De heer Raven (OSF):

Ik denk niet dat het onmogelijk is. Niks is onmogelijk. Ze schieten karren naar Mars en ze zeggen tegen dat apparaat: raap een steentje op en zeg wat erin zit. Dus niks is onmogelijk. Ook de Grondwet kan gewijzigd worden als dat noodzakelijk zou zijn. Daar is helemaal geen probleem over, alleen duurt het wat langer. Noodwetgeving opzetten van de ene op de andere dag, waarbij de Kamer twee keer in een week moet komen vergaderen, was van tevoren ook onmogelijk. Het is allemaal mogelijk. Onder druk wordt alles vloeibaar. Ik zou graag willen weten welke technische consequenties het heeft.

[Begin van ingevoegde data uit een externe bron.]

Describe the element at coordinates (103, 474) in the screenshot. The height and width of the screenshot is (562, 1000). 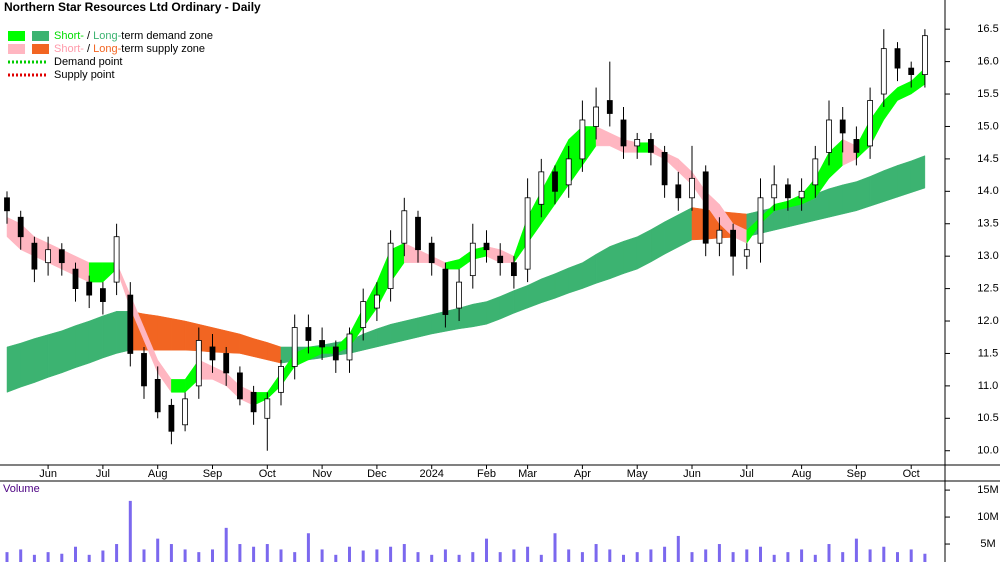
I see `x-tick-label: Jul` at that location.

Ik ben een jurist van de straat, dus ik heb daar helemaal geen verstand van. Ik laat dat liever over aan de Raad van State.

De voorzitter:

Dank u wel, meneer Raven. Wenst een van de leden in de tweede termijn nog het woord? Dat is niet het geval.

Minister, bent u in de gelegenheid om direct te reageren op de vragen van de Kamer? U wenst tien minuten schorsing. Dan schors ik tot 20.35 uur.